Continuum of Biomedical Research

Two descriptions of translational research originally were defined by the Institute of Medicine’s Clinical Research Roundtable, which described “translational blocks” in the clinical research enterprise. Some now label these as T1 and T2. Two other stages, T3 and T4, have since been added to the scheme.
The roundtable described T1 as “the transfer of new understandings of disease mechanisms gained in the laboratory into the development of new methods for diagnosis, therapy, and prevention and their first testing in humans”1. The roundtable defined T2 as, “the translation of results from clinical studies into everyday clinical practice and health decision making”1.

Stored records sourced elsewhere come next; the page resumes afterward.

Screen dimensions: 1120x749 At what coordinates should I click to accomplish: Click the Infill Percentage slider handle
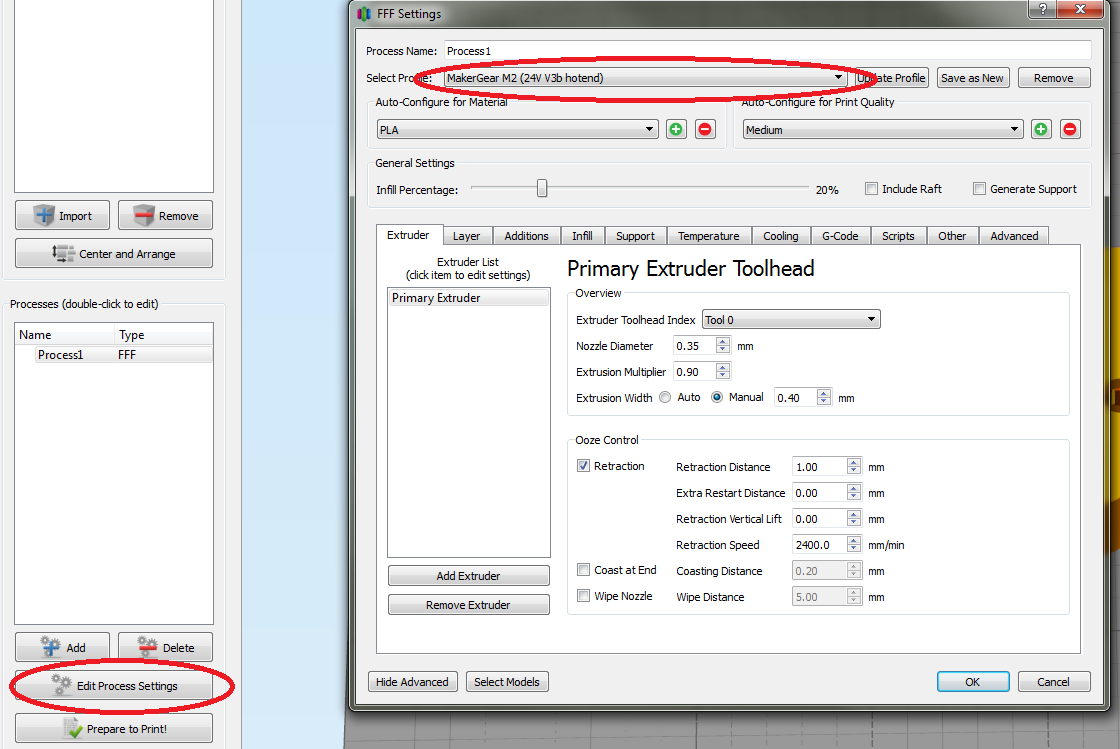[x=542, y=188]

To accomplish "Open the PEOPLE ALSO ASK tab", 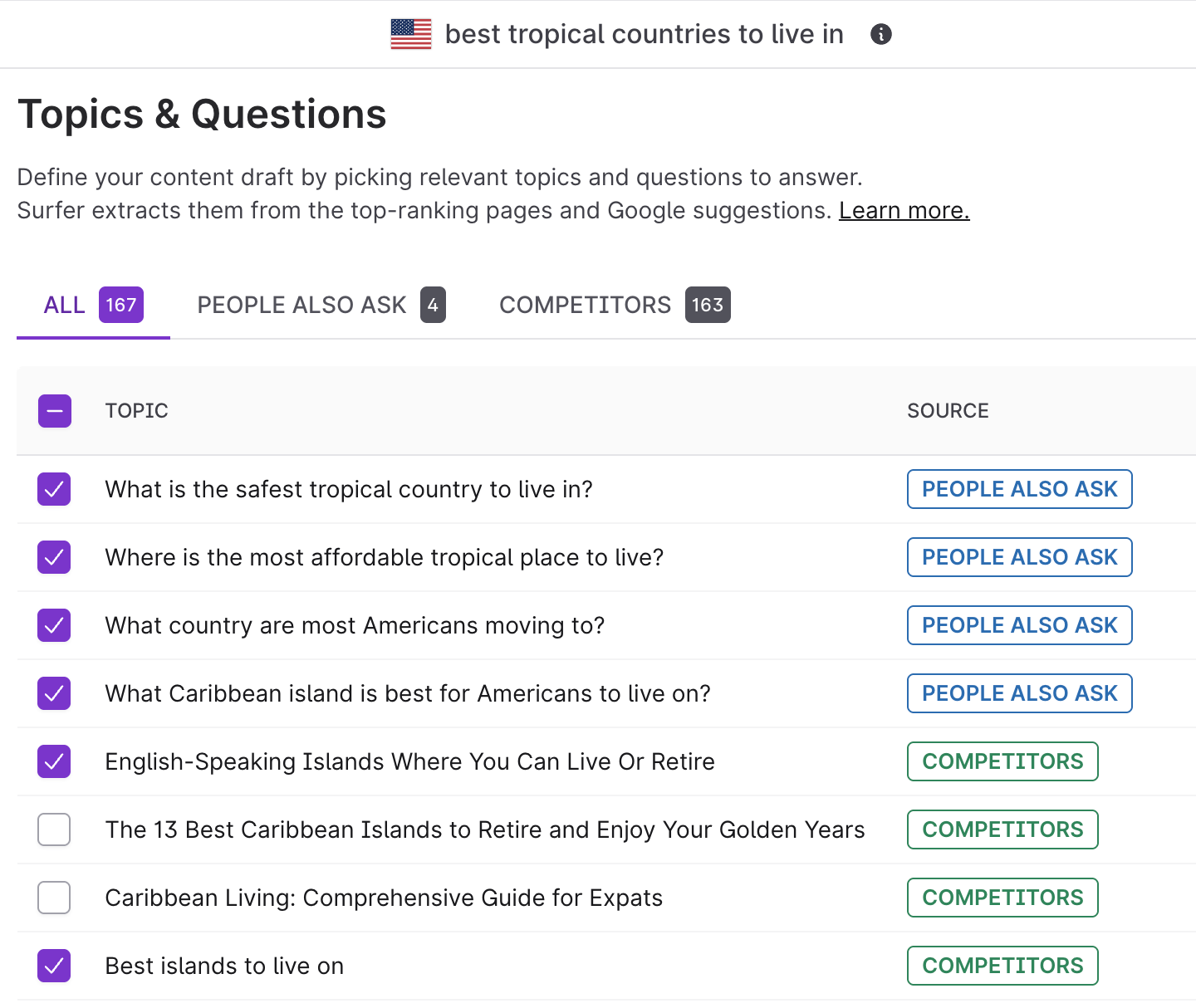I will click(x=321, y=305).
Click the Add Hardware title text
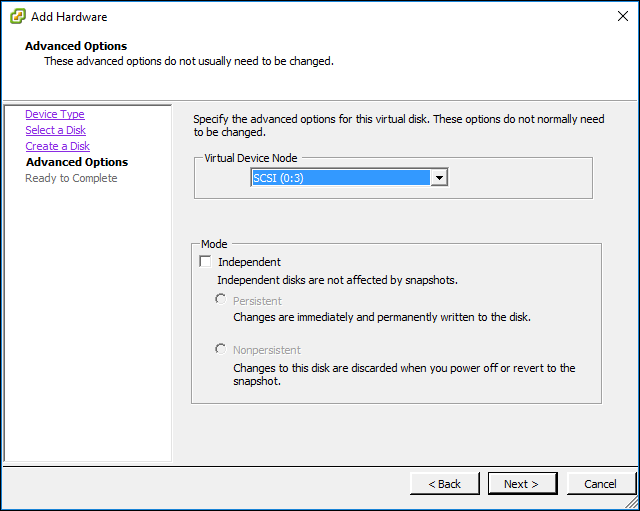 (69, 17)
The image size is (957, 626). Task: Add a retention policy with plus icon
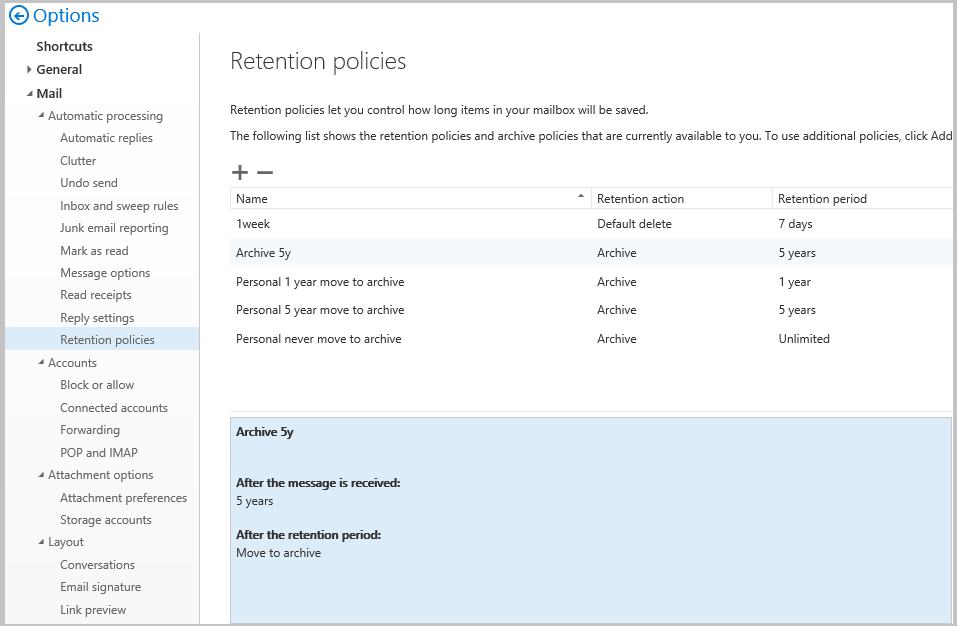coord(240,172)
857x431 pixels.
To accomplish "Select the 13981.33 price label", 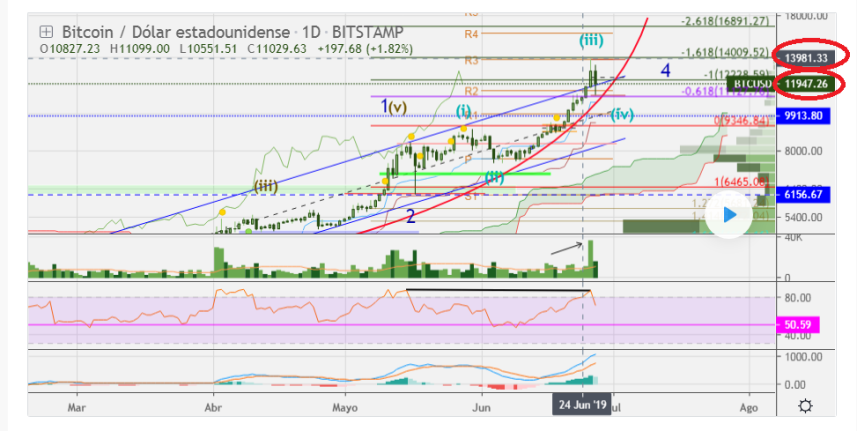I will tap(806, 58).
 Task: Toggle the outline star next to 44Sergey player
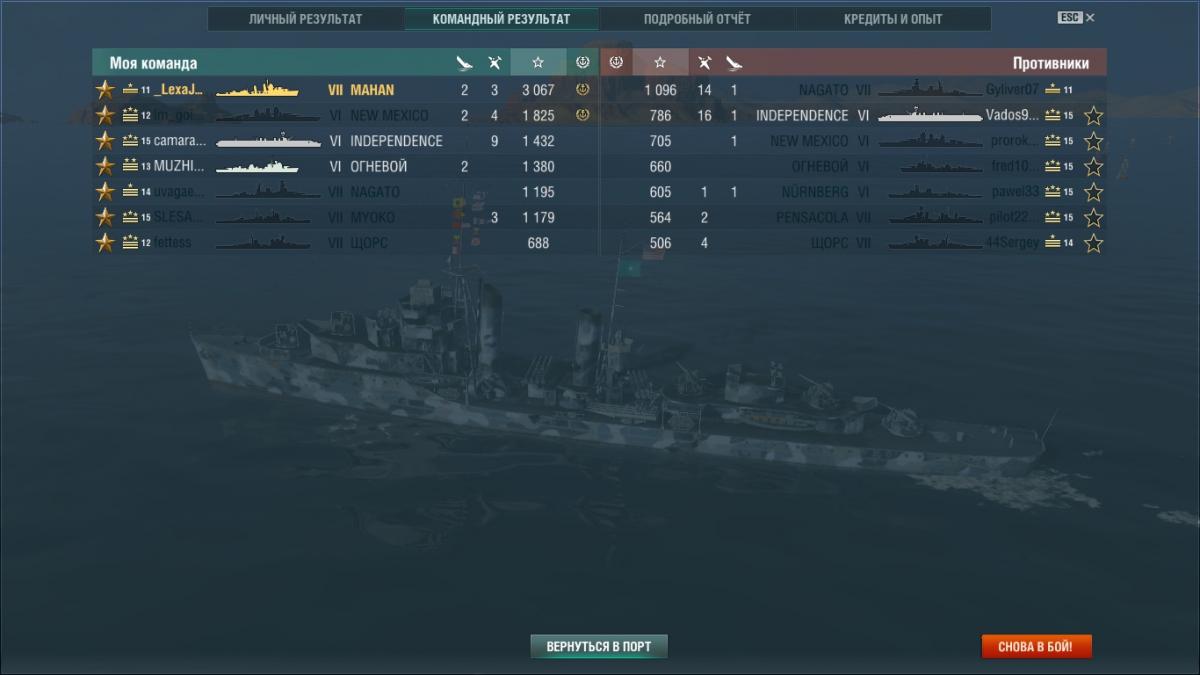tap(1094, 243)
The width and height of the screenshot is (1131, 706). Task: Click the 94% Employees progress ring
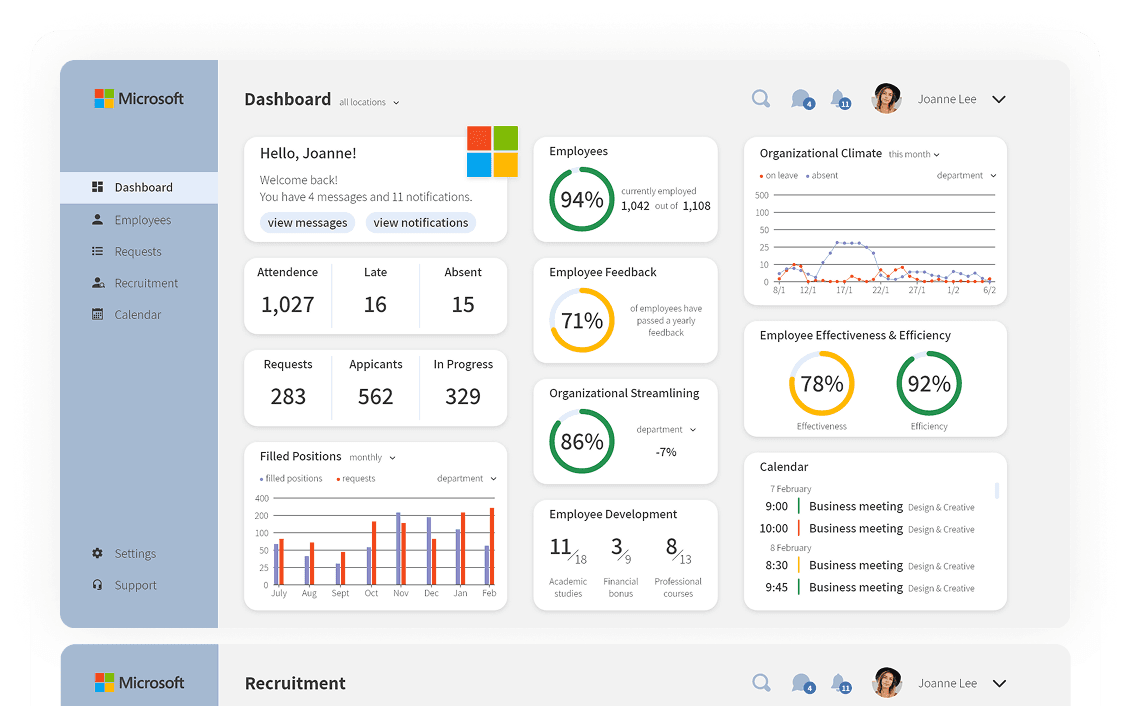click(581, 199)
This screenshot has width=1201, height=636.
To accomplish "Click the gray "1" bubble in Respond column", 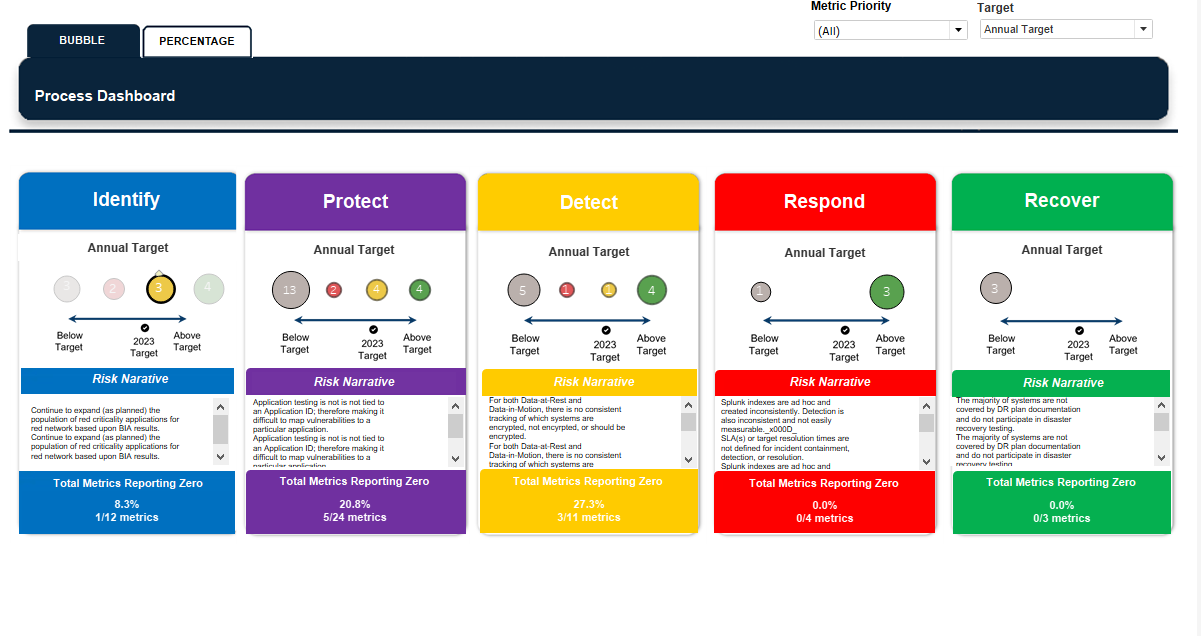I will pos(761,291).
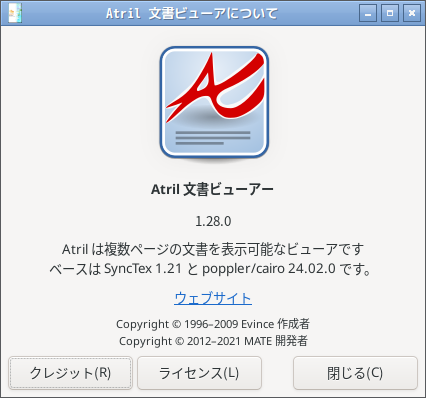426x398 pixels.
Task: Maximize the Atril about dialog
Action: click(x=390, y=13)
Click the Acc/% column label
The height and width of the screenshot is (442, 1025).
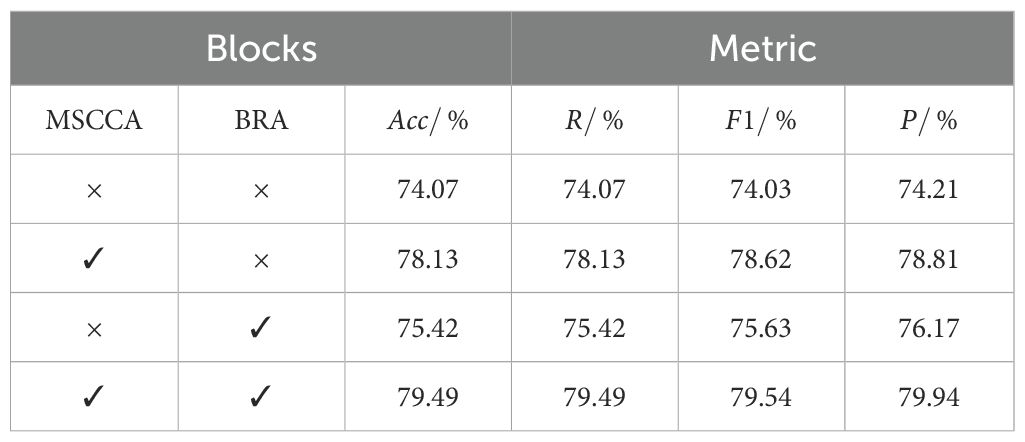(x=428, y=121)
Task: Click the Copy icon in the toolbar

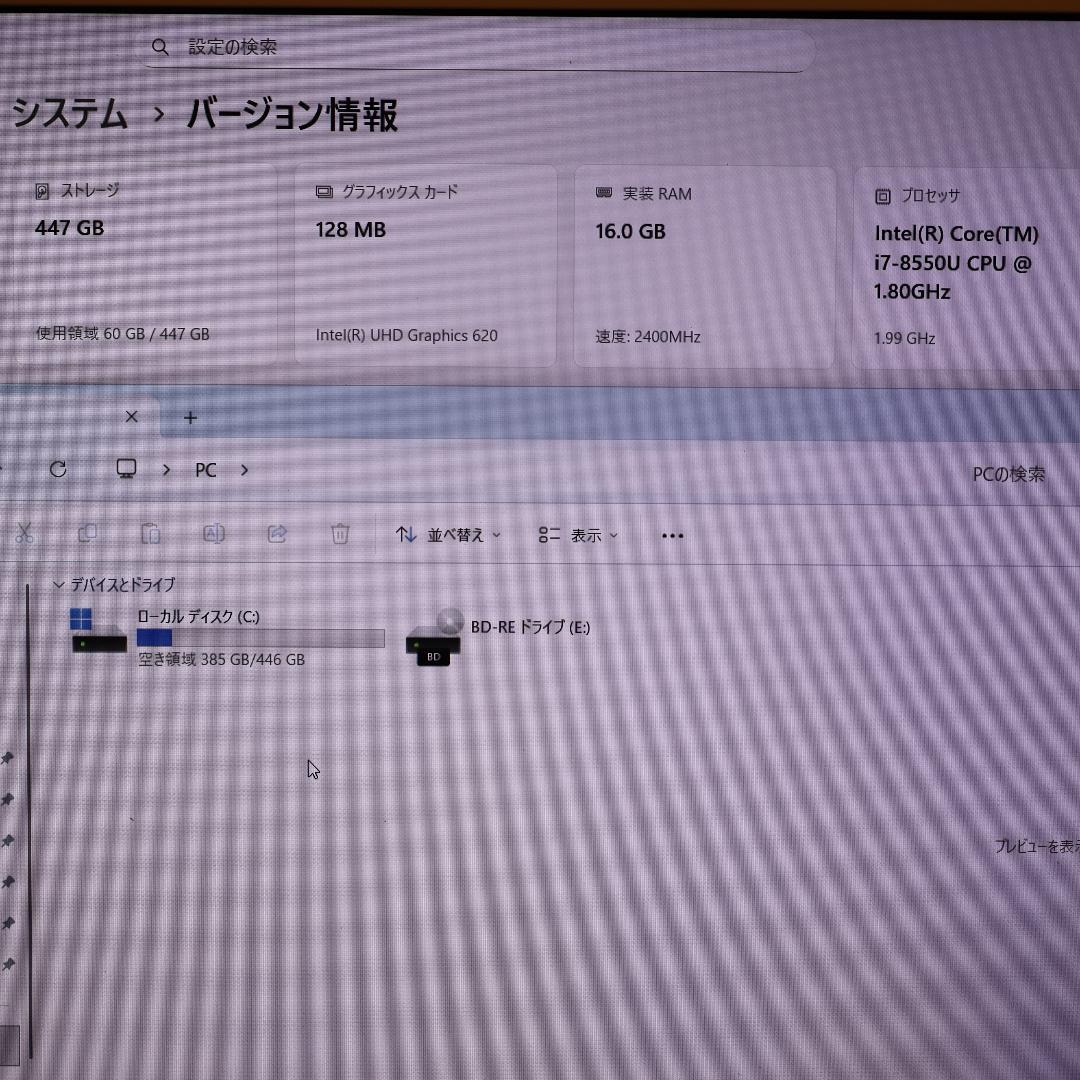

Others have suggested T3 as the task of discovering "ways to move these findings into the daily care of patient(s),"2 while T4 has been associated with the challenge of "moving scientific knowledge into the public sector and thereby changing people’s everyday lives..."2
1. Woolf, S.H. (2008). The Meaning of Translational Research and Why It Matters. JAMA, 299(2), 211-213.
2. Kon, A.A. (2008). The Clinical and Translational Science Award (CTSA) Consortium and the Translational Research Model. The American Journal of Bioethics, 8(3), 58-60.
(Original figure adapted from NCRR Strategic Plan 2009-2013.)